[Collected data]
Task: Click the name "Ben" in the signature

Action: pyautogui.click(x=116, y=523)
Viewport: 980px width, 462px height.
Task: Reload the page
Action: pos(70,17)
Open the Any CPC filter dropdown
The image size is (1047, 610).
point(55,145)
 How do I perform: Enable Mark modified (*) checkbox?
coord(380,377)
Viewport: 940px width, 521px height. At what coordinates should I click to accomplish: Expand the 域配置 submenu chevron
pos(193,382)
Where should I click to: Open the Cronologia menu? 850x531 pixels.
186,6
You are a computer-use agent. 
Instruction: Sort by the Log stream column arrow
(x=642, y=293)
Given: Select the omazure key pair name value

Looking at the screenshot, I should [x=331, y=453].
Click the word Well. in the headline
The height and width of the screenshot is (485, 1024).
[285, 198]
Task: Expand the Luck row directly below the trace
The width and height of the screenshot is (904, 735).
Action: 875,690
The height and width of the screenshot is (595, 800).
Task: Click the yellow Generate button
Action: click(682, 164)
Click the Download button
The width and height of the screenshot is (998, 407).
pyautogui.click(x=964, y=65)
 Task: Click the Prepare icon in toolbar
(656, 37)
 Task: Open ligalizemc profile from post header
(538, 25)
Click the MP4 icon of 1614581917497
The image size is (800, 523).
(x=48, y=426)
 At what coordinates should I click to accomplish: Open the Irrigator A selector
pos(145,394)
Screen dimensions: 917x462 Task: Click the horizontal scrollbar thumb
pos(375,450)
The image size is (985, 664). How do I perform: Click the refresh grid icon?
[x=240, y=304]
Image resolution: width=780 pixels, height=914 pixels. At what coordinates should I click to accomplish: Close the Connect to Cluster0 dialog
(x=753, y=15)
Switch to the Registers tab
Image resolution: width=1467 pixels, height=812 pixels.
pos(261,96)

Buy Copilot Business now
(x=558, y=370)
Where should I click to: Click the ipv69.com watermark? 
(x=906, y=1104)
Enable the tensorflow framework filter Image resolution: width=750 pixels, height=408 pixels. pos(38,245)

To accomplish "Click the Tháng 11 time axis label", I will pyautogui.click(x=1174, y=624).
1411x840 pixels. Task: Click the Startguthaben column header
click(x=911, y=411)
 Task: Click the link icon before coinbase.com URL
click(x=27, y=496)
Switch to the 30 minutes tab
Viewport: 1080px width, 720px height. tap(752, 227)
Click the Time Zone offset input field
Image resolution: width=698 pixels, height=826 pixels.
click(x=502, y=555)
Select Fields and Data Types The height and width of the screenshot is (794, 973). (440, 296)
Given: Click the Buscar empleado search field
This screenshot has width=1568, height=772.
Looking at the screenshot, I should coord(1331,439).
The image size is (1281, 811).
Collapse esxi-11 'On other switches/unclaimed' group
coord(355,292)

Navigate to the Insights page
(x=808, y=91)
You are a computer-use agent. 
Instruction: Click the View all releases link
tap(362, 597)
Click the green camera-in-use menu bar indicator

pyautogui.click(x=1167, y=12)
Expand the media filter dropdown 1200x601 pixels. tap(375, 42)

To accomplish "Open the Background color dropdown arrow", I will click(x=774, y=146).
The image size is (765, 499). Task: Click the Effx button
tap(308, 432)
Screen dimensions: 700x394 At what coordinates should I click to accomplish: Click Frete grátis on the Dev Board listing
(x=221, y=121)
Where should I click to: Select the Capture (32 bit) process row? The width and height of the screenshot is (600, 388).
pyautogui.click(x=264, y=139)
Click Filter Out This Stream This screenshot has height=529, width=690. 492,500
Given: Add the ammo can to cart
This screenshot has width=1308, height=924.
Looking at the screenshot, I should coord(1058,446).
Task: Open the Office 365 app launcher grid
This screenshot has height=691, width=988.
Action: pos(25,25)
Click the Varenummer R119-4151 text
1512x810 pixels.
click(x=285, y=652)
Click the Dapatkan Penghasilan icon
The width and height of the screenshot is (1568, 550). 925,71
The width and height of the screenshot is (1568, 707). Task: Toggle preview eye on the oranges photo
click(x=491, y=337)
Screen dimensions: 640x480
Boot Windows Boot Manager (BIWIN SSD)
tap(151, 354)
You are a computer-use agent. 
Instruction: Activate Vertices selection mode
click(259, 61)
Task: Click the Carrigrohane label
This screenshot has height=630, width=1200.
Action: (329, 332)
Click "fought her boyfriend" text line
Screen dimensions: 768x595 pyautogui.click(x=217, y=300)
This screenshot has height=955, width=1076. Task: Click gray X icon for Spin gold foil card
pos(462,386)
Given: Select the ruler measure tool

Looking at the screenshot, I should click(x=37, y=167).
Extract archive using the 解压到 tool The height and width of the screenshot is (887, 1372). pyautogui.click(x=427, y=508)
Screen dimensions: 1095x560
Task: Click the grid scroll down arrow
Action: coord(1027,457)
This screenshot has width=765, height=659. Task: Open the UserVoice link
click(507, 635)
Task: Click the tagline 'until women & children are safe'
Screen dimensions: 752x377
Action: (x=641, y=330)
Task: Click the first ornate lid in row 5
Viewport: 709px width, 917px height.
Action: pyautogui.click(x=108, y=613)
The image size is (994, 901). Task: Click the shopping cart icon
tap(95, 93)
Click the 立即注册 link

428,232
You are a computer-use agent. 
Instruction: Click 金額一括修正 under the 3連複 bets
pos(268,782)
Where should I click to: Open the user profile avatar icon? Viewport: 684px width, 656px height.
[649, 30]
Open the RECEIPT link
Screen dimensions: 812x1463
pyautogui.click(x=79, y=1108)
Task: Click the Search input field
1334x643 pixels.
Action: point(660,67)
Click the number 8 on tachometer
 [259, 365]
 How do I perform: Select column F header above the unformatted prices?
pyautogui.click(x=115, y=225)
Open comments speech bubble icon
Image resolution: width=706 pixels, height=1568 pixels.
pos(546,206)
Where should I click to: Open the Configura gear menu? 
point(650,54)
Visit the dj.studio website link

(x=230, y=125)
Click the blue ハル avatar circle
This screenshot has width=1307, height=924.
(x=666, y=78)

**Task brief:** Retype each entry exactly, missing none.

**Reply:**
Task: Click the name "Ben" in the signature

Action: pyautogui.click(x=116, y=523)
Viewport: 980px width, 462px height.
Task: Reload the page
Action: pos(70,17)
Open the Any CPC filter dropdown
The image size is (1047, 610).
point(55,145)
 How do I perform: Enable Mark modified (*) checkbox?
coord(380,377)
Viewport: 940px width, 521px height. At what coordinates should I click to accomplish: Expand the 域配置 submenu chevron
pos(193,382)
Where should I click to: Open the Cronologia menu? 850x531 pixels.
186,6
You are a computer-use agent. 
Instruction: Sort by the Log stream column arrow
(x=642, y=293)
Given: Select the omazure key pair name value

Looking at the screenshot, I should [x=331, y=453].
Click the word Well. in the headline
The height and width of the screenshot is (485, 1024).
[285, 198]
Task: Expand the Luck row directly below the trace
The width and height of the screenshot is (904, 735).
Action: 875,690
The height and width of the screenshot is (595, 800).
Task: Click the yellow Generate button
Action: click(682, 164)
Click the Download button
The width and height of the screenshot is (998, 407).
pyautogui.click(x=964, y=65)
 Task: Click the Prepare icon in toolbar
(656, 37)
 Task: Open ligalizemc profile from post header
(538, 25)
Click the MP4 icon of 1614581917497
The image size is (800, 523).
(x=48, y=426)
 At what coordinates should I click to accomplish: Open the Irrigator A selector
pos(145,394)
Screen dimensions: 917x462 Task: Click the horizontal scrollbar thumb
pos(375,450)
The image size is (985, 664). How do I perform: Click the refresh grid icon?
[x=240, y=304]
Image resolution: width=780 pixels, height=914 pixels. At what coordinates should I click to accomplish: Close the Connect to Cluster0 dialog
(x=753, y=15)
Switch to the Registers tab
Image resolution: width=1467 pixels, height=812 pixels.
pos(261,96)

Buy Copilot Business now
(x=558, y=370)
Where should I click to: Click the ipv69.com watermark? 
(x=906, y=1104)
Enable the tensorflow framework filter Image resolution: width=750 pixels, height=408 pixels. pos(38,245)

To accomplish "Click the Tháng 11 time axis label", I will pyautogui.click(x=1174, y=624).
1411x840 pixels. Task: Click the Startguthaben column header
click(x=911, y=411)
 Task: Click the link icon before coinbase.com URL
click(x=27, y=496)
Switch to the 30 minutes tab
Viewport: 1080px width, 720px height. tap(752, 227)
Click the Time Zone offset input field
Image resolution: width=698 pixels, height=826 pixels.
click(x=502, y=555)
Select Fields and Data Types The height and width of the screenshot is (794, 973). (440, 296)
Given: Click the Buscar empleado search field
This screenshot has width=1568, height=772.
Looking at the screenshot, I should coord(1331,439).
The image size is (1281, 811).
Collapse esxi-11 'On other switches/unclaimed' group
coord(355,292)

Navigate to the Insights page
(x=808, y=91)
You are a computer-use agent. 
Instruction: Click the View all releases link
tap(362, 597)
Click the green camera-in-use menu bar indicator

pyautogui.click(x=1167, y=12)
Expand the media filter dropdown 1200x601 pixels. tap(375, 42)

To accomplish "Open the Background color dropdown arrow", I will click(x=774, y=146).
The image size is (765, 499). Task: Click the Effx button
tap(308, 432)
Screen dimensions: 700x394 At what coordinates should I click to accomplish: Click Frete grátis on the Dev Board listing
(x=221, y=121)
Where should I click to: Select the Capture (32 bit) process row? The width and height of the screenshot is (600, 388).
pyautogui.click(x=264, y=139)
Click Filter Out This Stream This screenshot has height=529, width=690. 492,500
Given: Add the ammo can to cart
This screenshot has width=1308, height=924.
Looking at the screenshot, I should coord(1058,446).
Task: Open the Office 365 app launcher grid
This screenshot has height=691, width=988.
Action: pos(25,25)
Click the Varenummer R119-4151 text
1512x810 pixels.
click(x=285, y=652)
Click the Dapatkan Penghasilan icon
The width and height of the screenshot is (1568, 550). 925,71
The width and height of the screenshot is (1568, 707). Task: Toggle preview eye on the oranges photo
click(x=491, y=337)
Screen dimensions: 640x480
Boot Windows Boot Manager (BIWIN SSD)
tap(151, 354)
You are a computer-use agent. 
Instruction: Activate Vertices selection mode
click(259, 61)
Task: Click the Carrigrohane label
This screenshot has height=630, width=1200.
Action: (329, 332)
Click "fought her boyfriend" text line
Screen dimensions: 768x595 pyautogui.click(x=217, y=300)
This screenshot has height=955, width=1076. Task: Click gray X icon for Spin gold foil card
pos(462,386)
Given: Select the ruler measure tool

Looking at the screenshot, I should click(x=37, y=167).
Extract archive using the 解压到 tool The height and width of the screenshot is (887, 1372). pyautogui.click(x=427, y=508)
Screen dimensions: 1095x560
Task: Click the grid scroll down arrow
Action: coord(1027,457)
This screenshot has width=765, height=659. Task: Open the UserVoice link
click(507, 635)
Task: Click the tagline 'until women & children are safe'
Screen dimensions: 752x377
Action: (x=641, y=330)
Task: Click the first ornate lid in row 5
Viewport: 709px width, 917px height.
Action: pyautogui.click(x=108, y=613)
The image size is (994, 901). Task: Click the shopping cart icon
tap(95, 93)
Click the 立即注册 link

428,232
You are a computer-use agent. 
Instruction: Click 金額一括修正 under the 3連複 bets
pos(268,782)
Where should I click to: Open the user profile avatar icon? Viewport: 684px width, 656px height.
[649, 30]
Open the RECEIPT link
Screen dimensions: 812x1463
pyautogui.click(x=79, y=1108)
Task: Click the Search input field
1334x643 pixels.
Action: point(660,67)
Click the number 8 on tachometer
 [259, 365]
 How do I perform: Select column F header above the unformatted prices?
pyautogui.click(x=115, y=225)
Open comments speech bubble icon
Image resolution: width=706 pixels, height=1568 pixels.
pos(546,206)
Where should I click to: Open the Configura gear menu? 
point(650,54)
Visit the dj.studio website link

(x=230, y=125)
Click the blue ハル avatar circle
This screenshot has width=1307, height=924.
(x=666, y=78)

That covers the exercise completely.